▶ **STATED GOAL**:
Can you reproduce, word for word, the lines from the one containing "Viewport: 557px width, 413px" through the end of the records, with the pictures left out of your answer?

☆ ☆ ☆ ☆ ☆ ☆ ☆

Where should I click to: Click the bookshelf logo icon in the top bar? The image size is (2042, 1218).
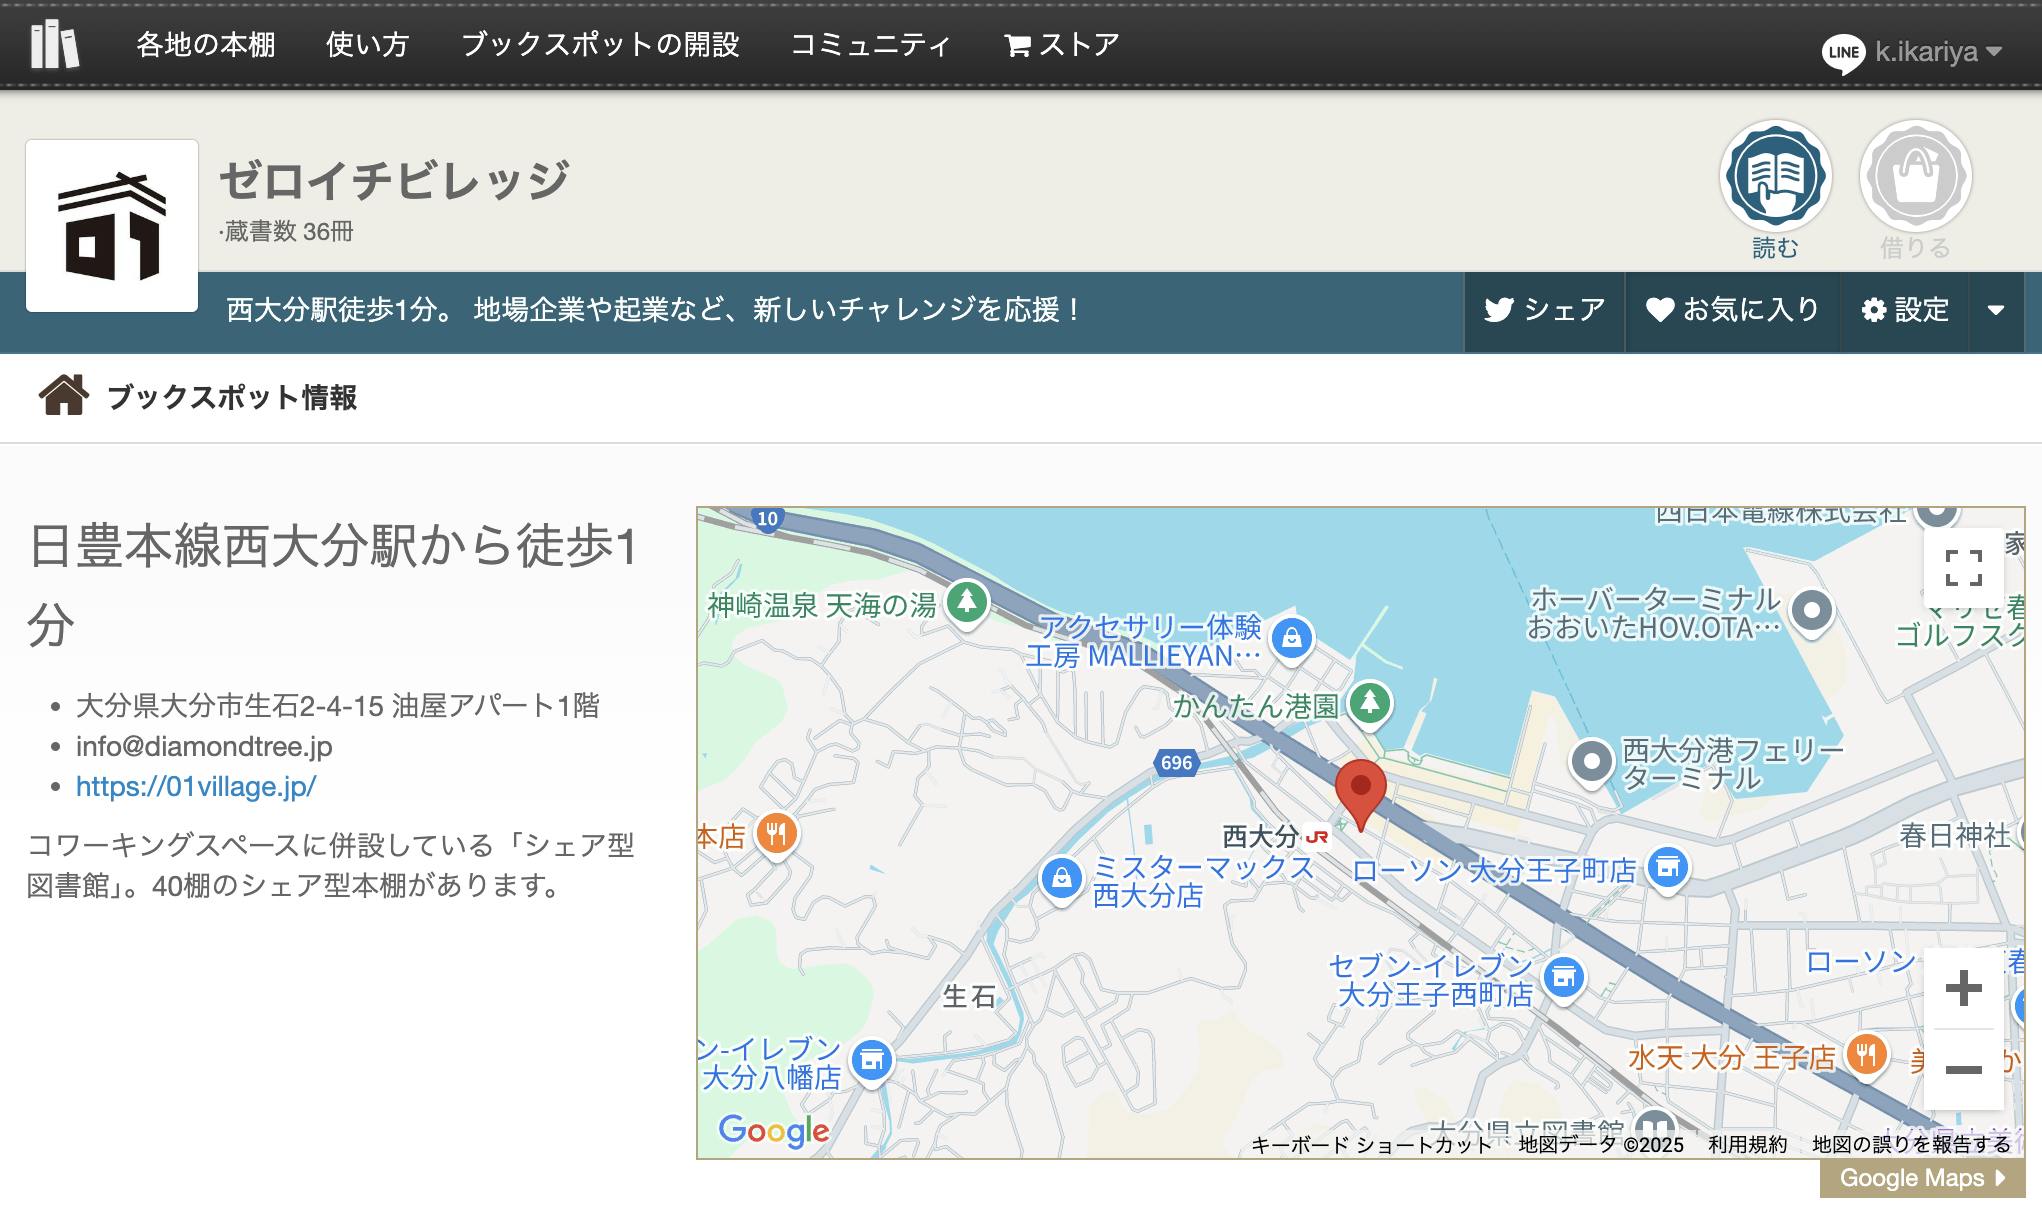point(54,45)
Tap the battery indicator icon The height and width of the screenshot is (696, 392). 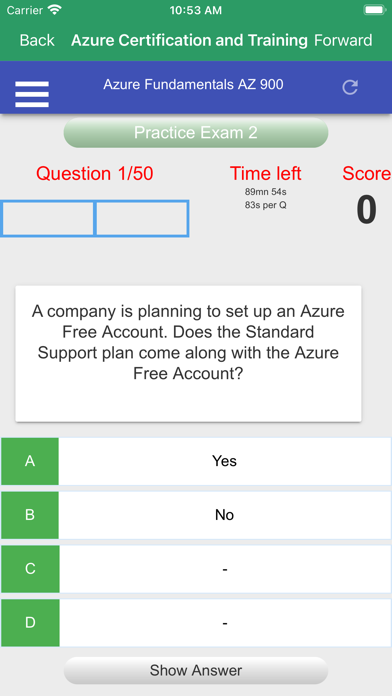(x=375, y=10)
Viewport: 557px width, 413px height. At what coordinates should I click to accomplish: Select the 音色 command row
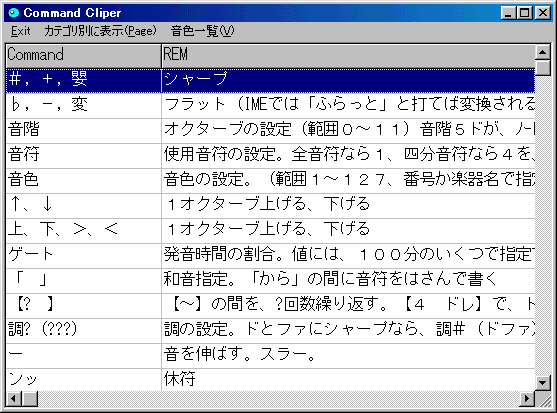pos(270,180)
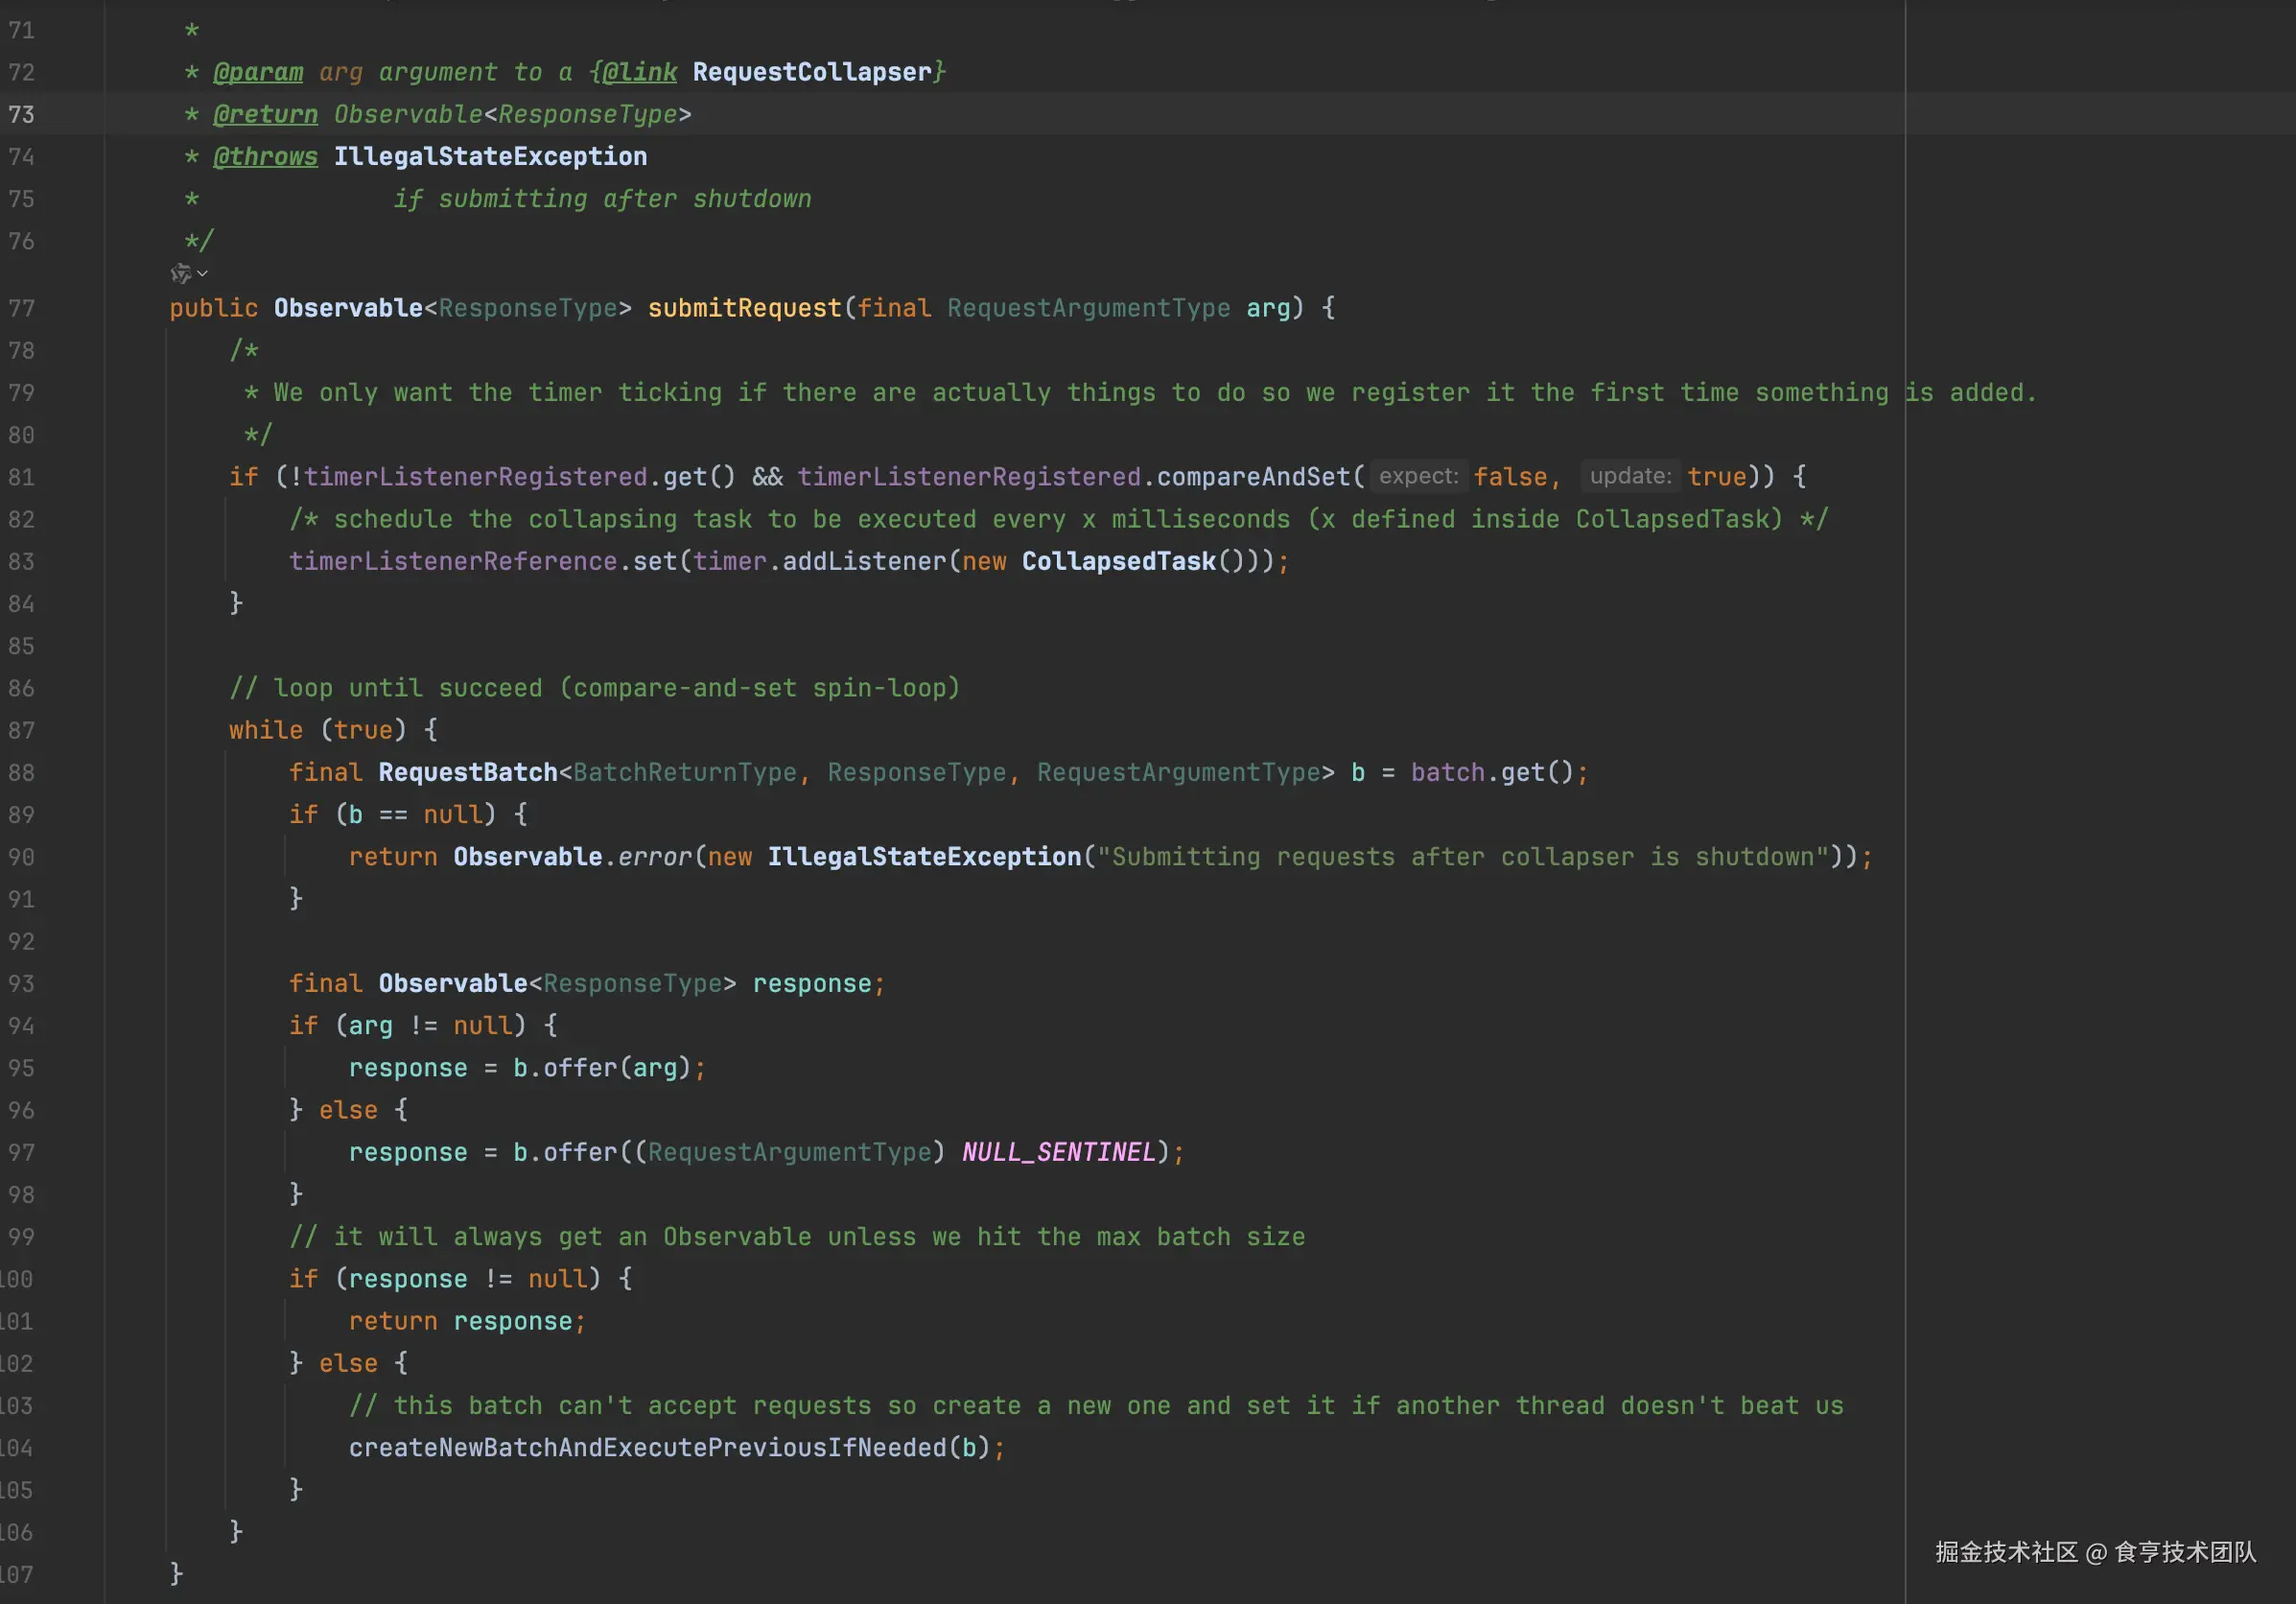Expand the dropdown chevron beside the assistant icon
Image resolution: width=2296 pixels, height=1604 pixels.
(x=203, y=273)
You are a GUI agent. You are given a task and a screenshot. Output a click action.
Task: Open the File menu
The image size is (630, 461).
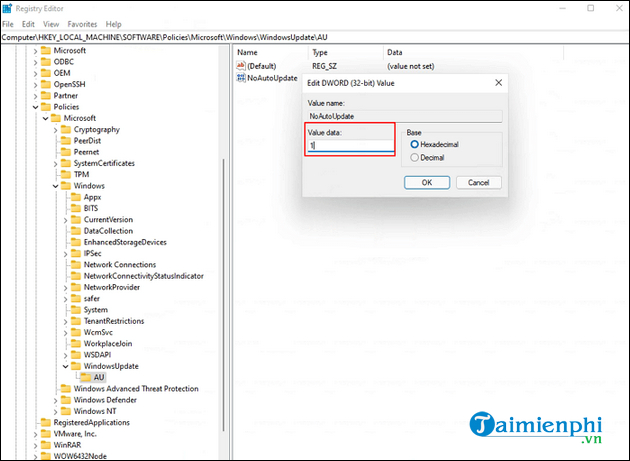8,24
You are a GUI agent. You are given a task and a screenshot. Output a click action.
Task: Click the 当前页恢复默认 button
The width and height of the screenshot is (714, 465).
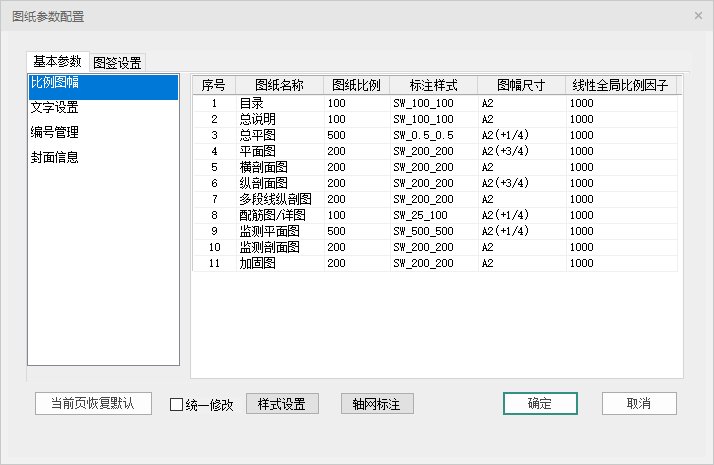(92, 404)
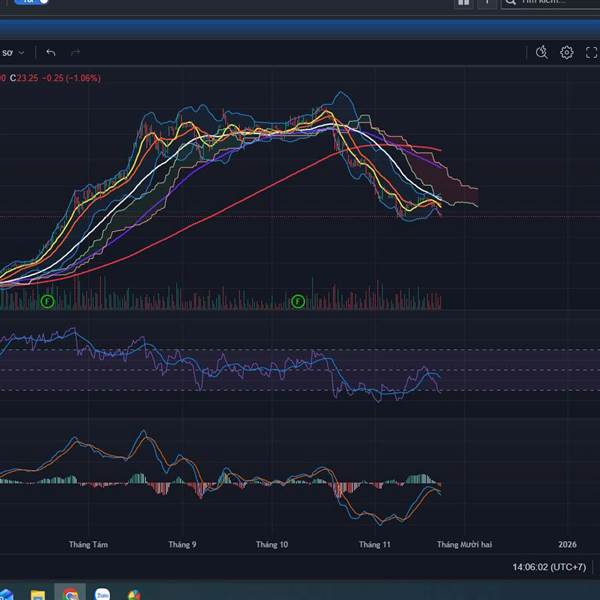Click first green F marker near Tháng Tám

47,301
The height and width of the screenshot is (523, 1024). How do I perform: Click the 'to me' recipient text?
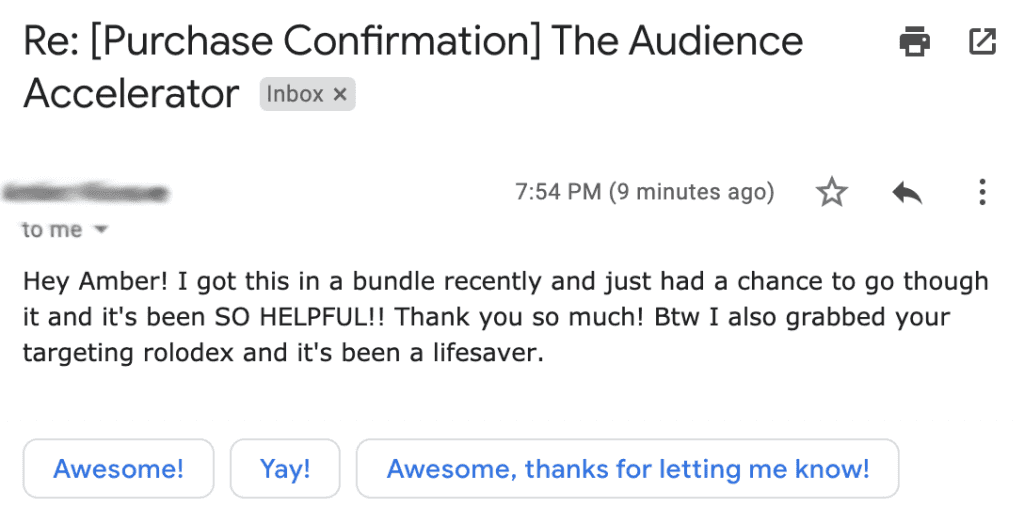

☆ ☆ ☆ ☆ ☆ ☆ ☆

▶ **WRITTEN RESPONSE**:
Viewport: 557px width, 413px height. At what coordinates should I click to accomplish: Select the 音色 command row
pos(270,180)
Expand the dropdown chevron beside the assistant icon
Image resolution: width=2296 pixels, height=1604 pixels.
(x=203, y=273)
You are a GUI agent. You are given a task and a screenshot. Output a click action.
Task: Open the File menu
The image size is (630, 461).
8,24
You are a GUI agent. You are given a task and a screenshot. Output a click action.
Task: Click the 当前页恢复默认 button
The width and height of the screenshot is (714, 465).
(92, 404)
Click first green F marker near Tháng Tám

47,301
The height and width of the screenshot is (523, 1024). How do I perform: Click the 'to me' recipient text?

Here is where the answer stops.